* WHAT THE TASK ASKS:
In the entries below, find the line with "The width and" and the line with "Open the top tweet's profile picture". Reproduce those two lines and every line between them exactly, and nothing more.

(SUPPLIED RECORDS begins)

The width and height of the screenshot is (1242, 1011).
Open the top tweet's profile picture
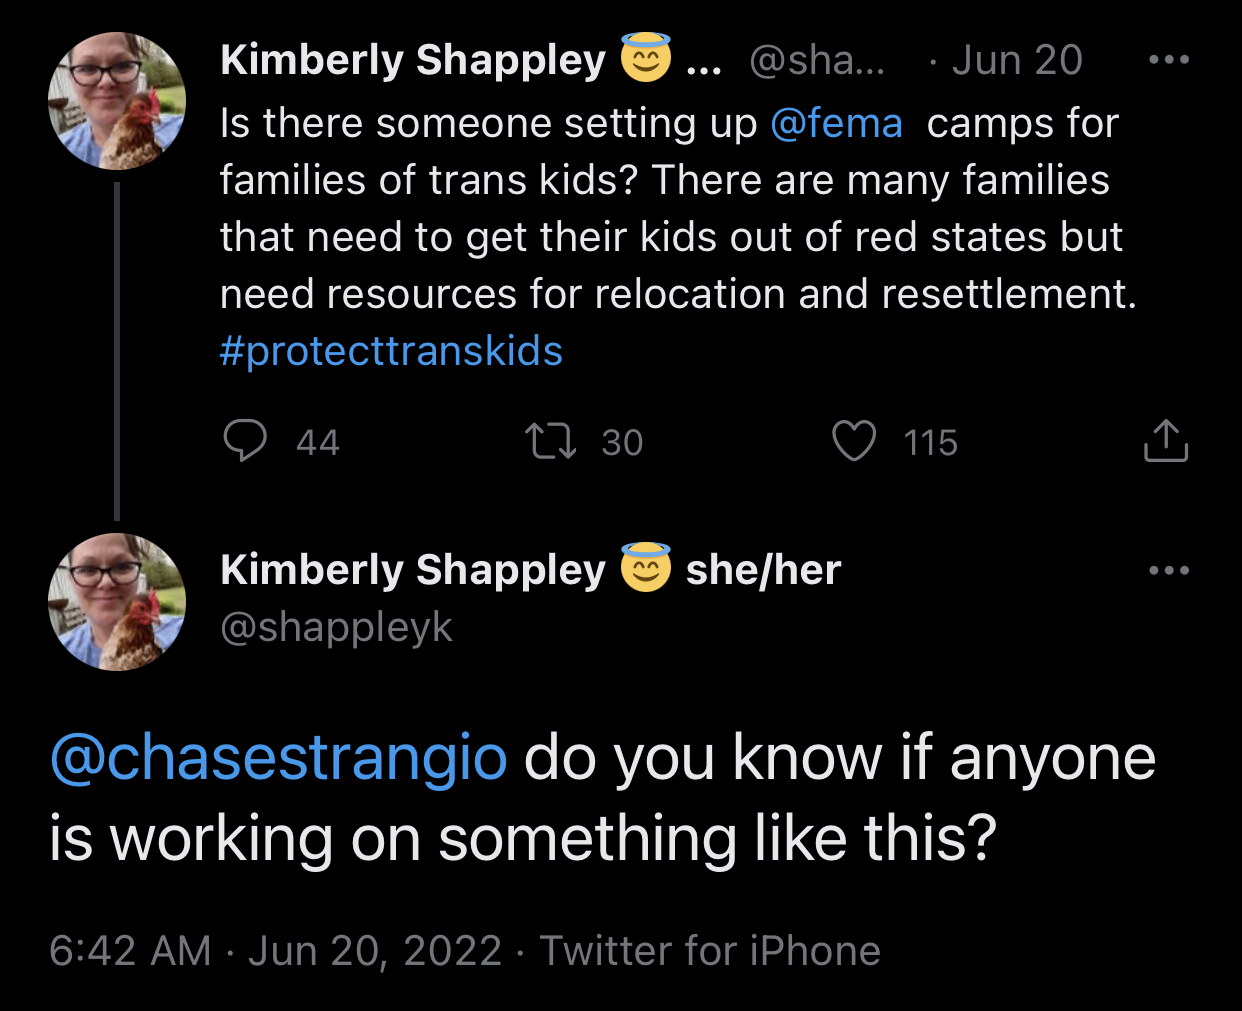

(SUPPLIED RECORDS ends)
(SUPPLIED RECORDS begins)

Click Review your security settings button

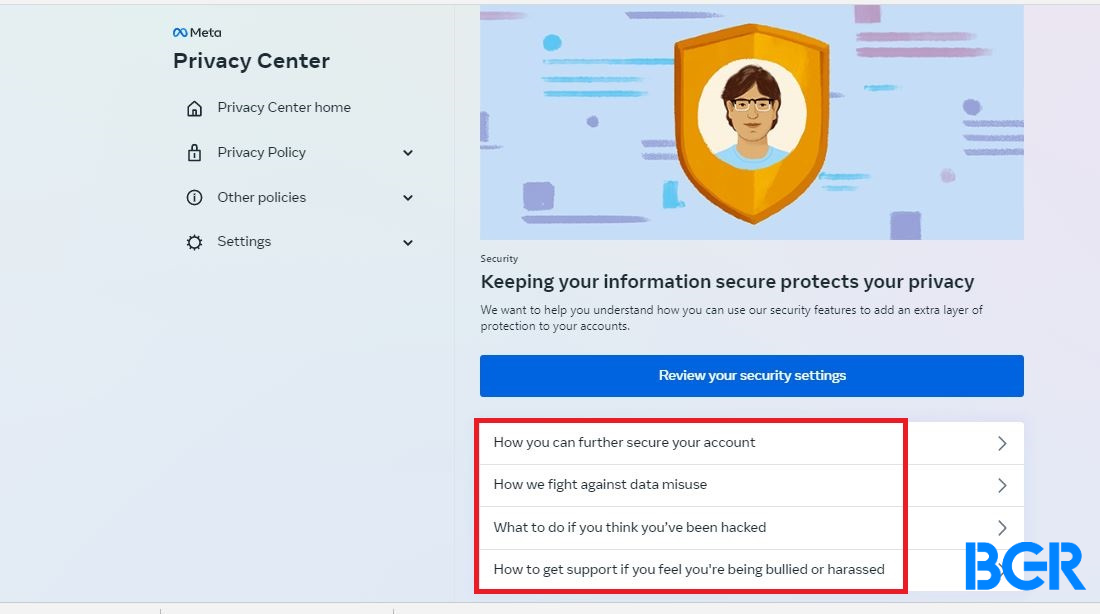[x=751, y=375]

(SUPPLIED RECORDS ends)
(SUPPLIED RECORDS begins)

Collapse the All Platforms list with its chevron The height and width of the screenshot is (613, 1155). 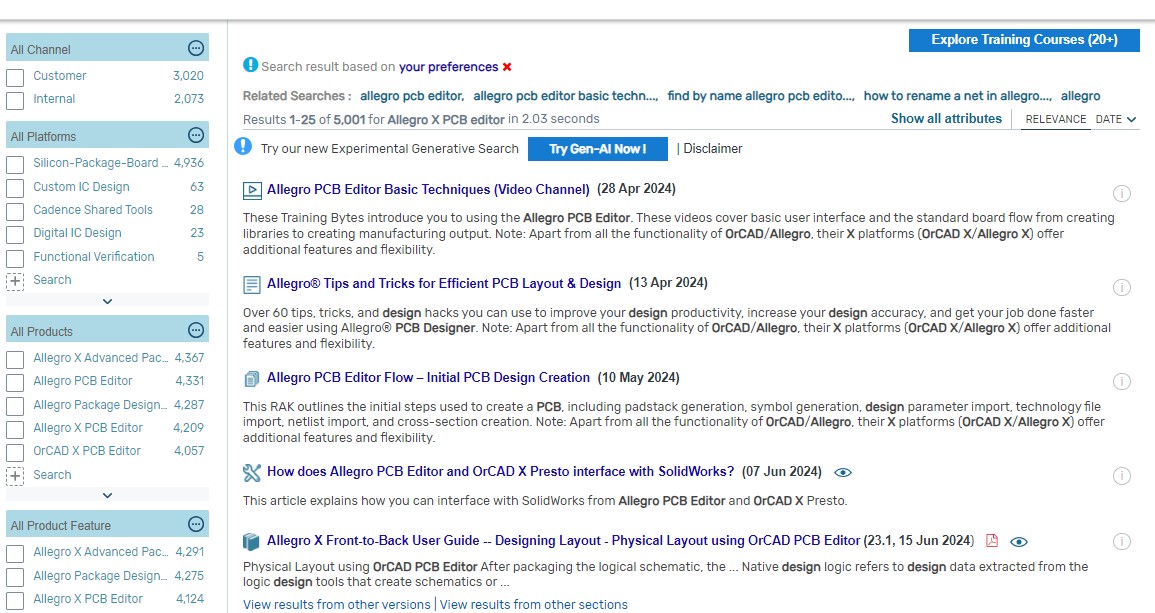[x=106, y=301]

(SUPPLIED RECORDS ends)

* EXPECTED ANSWER:
The width and height of the screenshot is (1242, 1011).
Open the top tweet's profile picture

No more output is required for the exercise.